▸ **TASK MATERIAL**
>>>>>

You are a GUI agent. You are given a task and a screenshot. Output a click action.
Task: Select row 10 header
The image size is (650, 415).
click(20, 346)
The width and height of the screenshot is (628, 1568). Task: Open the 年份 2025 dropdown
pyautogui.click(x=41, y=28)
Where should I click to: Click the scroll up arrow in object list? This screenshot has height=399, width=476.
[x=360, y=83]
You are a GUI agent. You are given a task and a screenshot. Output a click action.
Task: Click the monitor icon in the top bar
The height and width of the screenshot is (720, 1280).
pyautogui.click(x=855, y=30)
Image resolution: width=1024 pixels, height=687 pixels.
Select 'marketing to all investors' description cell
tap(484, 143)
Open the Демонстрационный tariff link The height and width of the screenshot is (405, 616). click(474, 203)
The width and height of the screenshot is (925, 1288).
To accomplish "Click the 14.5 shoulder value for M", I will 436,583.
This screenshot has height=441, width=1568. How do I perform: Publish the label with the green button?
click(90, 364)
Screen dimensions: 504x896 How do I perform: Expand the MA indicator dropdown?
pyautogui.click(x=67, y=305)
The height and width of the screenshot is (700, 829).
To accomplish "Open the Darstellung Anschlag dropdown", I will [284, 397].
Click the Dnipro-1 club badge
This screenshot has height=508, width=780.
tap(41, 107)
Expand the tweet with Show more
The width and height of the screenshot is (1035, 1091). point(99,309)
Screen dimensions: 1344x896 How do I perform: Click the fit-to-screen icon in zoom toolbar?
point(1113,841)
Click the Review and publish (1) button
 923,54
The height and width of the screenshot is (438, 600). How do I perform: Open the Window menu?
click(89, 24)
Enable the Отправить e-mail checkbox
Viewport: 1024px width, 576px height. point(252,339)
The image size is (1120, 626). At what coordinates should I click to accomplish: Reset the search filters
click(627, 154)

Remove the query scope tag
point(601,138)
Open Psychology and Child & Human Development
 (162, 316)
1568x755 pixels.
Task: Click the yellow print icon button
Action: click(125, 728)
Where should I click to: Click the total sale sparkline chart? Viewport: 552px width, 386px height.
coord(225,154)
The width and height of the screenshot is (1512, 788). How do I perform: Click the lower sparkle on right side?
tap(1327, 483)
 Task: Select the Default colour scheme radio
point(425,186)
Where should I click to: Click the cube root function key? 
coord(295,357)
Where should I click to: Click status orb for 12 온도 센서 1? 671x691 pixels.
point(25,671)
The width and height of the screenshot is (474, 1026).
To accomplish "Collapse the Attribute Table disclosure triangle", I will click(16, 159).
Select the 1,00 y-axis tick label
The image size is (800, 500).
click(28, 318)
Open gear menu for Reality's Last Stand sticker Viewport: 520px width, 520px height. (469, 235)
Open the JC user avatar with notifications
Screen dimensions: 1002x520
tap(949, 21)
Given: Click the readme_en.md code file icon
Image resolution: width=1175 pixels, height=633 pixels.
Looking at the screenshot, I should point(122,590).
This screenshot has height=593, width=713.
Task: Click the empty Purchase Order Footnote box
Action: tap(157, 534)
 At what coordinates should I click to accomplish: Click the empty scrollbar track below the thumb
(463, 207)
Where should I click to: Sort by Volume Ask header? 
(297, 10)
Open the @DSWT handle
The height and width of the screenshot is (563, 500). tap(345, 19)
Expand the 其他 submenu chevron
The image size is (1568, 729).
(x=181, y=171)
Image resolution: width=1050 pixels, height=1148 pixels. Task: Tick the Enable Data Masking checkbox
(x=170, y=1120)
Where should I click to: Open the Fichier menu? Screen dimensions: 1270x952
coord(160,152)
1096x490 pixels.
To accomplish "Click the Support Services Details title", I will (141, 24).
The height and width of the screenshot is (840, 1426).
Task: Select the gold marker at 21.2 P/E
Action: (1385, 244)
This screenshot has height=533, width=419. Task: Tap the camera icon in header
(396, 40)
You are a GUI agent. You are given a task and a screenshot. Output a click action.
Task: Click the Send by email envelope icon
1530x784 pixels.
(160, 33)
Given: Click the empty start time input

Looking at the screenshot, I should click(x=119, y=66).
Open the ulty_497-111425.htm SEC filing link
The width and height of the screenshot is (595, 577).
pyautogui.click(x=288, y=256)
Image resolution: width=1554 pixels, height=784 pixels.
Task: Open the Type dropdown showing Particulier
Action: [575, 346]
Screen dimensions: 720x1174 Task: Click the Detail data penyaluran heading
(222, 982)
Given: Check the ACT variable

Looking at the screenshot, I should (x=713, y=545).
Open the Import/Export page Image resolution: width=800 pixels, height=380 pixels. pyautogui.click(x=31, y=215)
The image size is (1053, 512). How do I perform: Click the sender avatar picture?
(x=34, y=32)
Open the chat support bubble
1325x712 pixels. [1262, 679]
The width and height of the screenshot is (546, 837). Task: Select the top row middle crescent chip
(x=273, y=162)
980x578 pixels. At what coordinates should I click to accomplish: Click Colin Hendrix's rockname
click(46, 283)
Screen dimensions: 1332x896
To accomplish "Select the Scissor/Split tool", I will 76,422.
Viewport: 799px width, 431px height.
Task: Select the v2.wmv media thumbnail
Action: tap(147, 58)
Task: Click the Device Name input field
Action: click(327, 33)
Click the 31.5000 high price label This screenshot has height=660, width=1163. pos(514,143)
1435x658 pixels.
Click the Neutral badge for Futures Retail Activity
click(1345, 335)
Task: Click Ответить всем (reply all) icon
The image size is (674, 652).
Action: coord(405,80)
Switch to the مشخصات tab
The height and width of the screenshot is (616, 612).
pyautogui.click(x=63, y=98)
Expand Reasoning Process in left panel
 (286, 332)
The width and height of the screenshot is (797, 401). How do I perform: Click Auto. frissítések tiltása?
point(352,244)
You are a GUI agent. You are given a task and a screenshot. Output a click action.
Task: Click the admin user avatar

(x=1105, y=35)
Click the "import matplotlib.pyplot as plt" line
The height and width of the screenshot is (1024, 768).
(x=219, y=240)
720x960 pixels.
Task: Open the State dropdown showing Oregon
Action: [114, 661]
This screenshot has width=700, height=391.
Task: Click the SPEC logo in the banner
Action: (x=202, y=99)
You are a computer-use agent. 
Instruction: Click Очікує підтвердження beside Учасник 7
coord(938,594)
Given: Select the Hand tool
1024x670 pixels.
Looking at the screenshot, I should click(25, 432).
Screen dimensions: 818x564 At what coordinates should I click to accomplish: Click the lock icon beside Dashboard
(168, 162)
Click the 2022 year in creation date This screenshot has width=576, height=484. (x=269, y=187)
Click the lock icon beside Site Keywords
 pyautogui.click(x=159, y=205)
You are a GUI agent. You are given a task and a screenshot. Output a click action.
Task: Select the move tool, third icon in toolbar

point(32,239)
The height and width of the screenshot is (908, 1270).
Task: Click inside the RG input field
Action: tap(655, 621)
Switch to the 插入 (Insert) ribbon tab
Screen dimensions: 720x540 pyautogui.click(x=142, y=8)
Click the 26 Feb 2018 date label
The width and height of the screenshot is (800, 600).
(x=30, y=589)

<<<<<

▸ **ASSIGNMENT**
Beginning with the line containing "Task: Select the Default colour scheme radio" and ending with the line containing "Open gear menu", extract those lines exactly from the listing above, and only those.

▸ **EXERCISE OUTPUT**
 Task: Select the Default colour scheme radio
point(425,186)
Where should I click to: Click the cube root function key? 
coord(295,357)
Where should I click to: Click status orb for 12 온도 센서 1? 671x691 pixels.
point(25,671)
The width and height of the screenshot is (474, 1026).
To accomplish "Collapse the Attribute Table disclosure triangle", I will click(16, 159).
Select the 1,00 y-axis tick label
The image size is (800, 500).
click(28, 318)
Open gear menu for Reality's Last Stand sticker Viewport: 520px width, 520px height. (469, 235)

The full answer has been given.